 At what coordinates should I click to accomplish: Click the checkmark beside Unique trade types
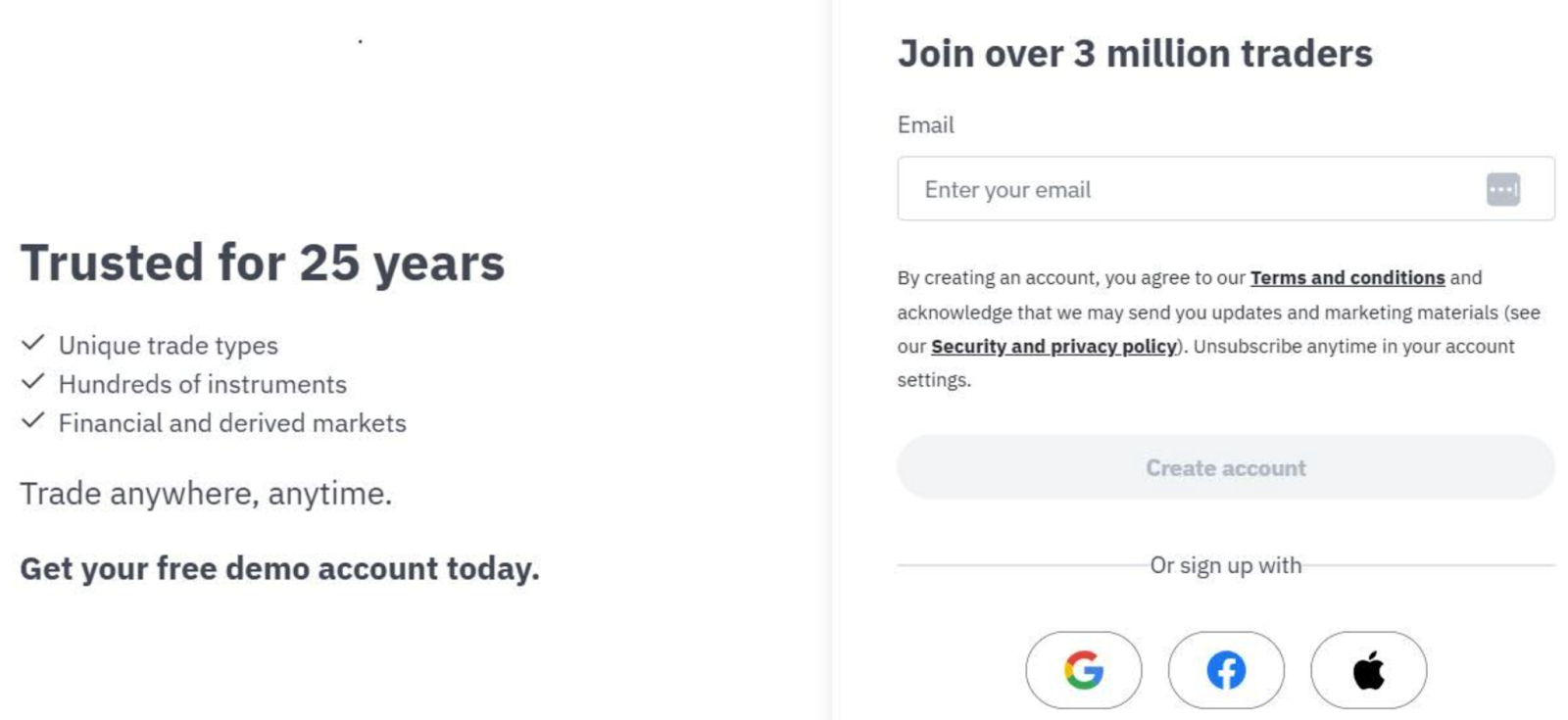point(31,343)
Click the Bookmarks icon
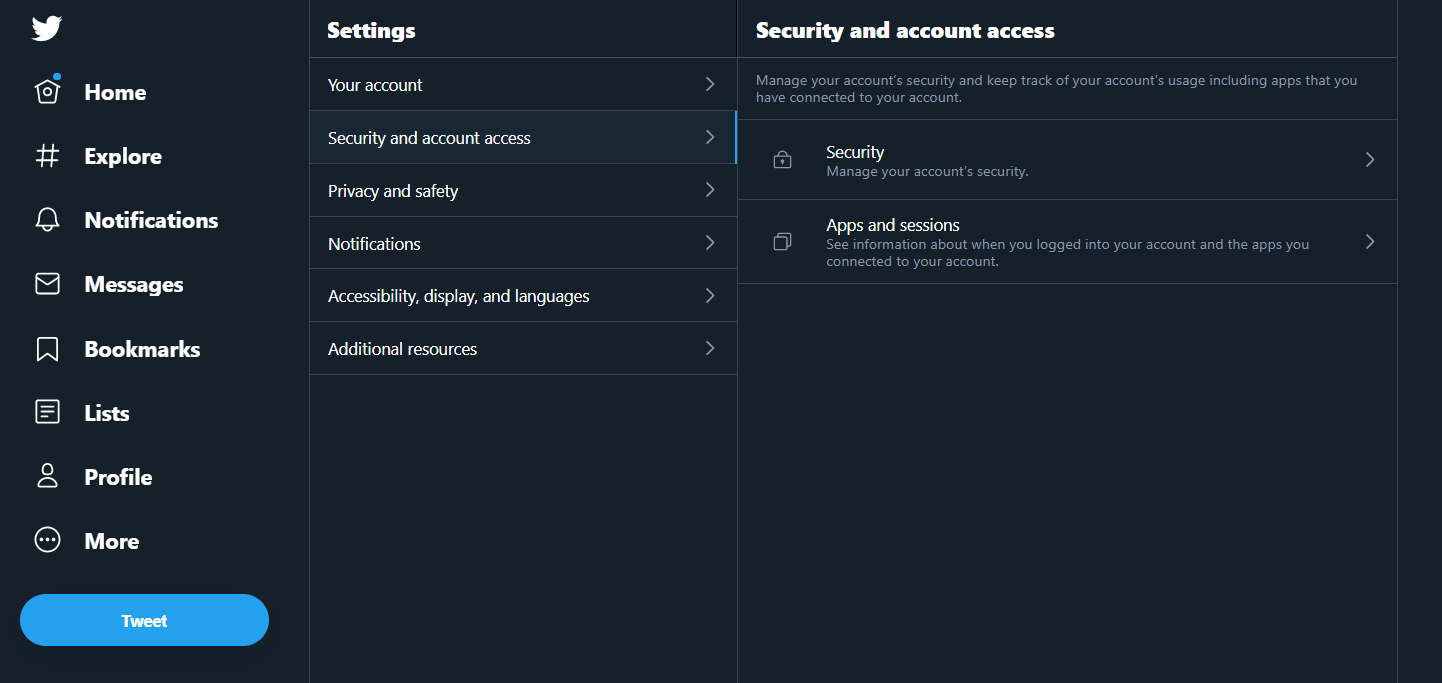This screenshot has width=1442, height=683. [47, 348]

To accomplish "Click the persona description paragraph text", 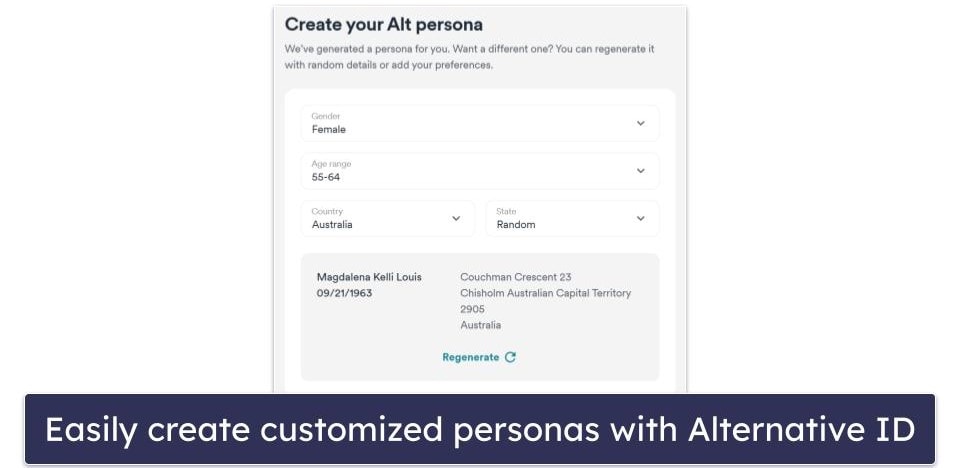I will click(x=470, y=57).
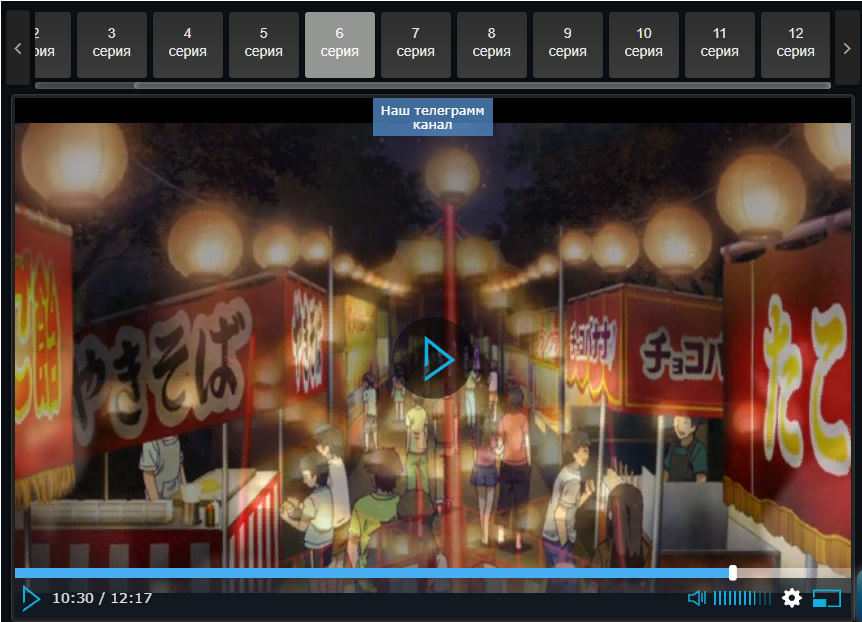Click the large center play button
This screenshot has width=862, height=622.
point(432,358)
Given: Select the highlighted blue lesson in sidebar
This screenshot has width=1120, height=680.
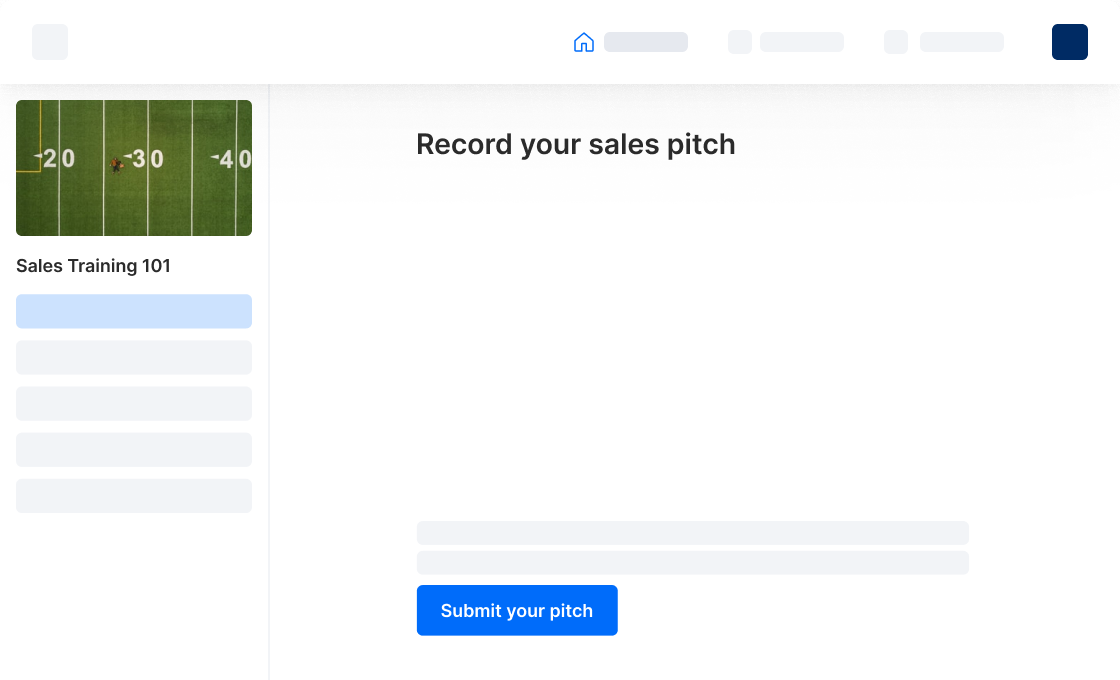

* Task requirements:
Starting with the line containing "Given: Select the" and continuing through the end of the records, reproduce those lines, substituting "shaded" for "highlighted" and leaving everything else unchanged. Omit the pictures from your answer.

* Task answer:
Given: Select the shaded blue lesson in sidebar
This screenshot has width=1120, height=680.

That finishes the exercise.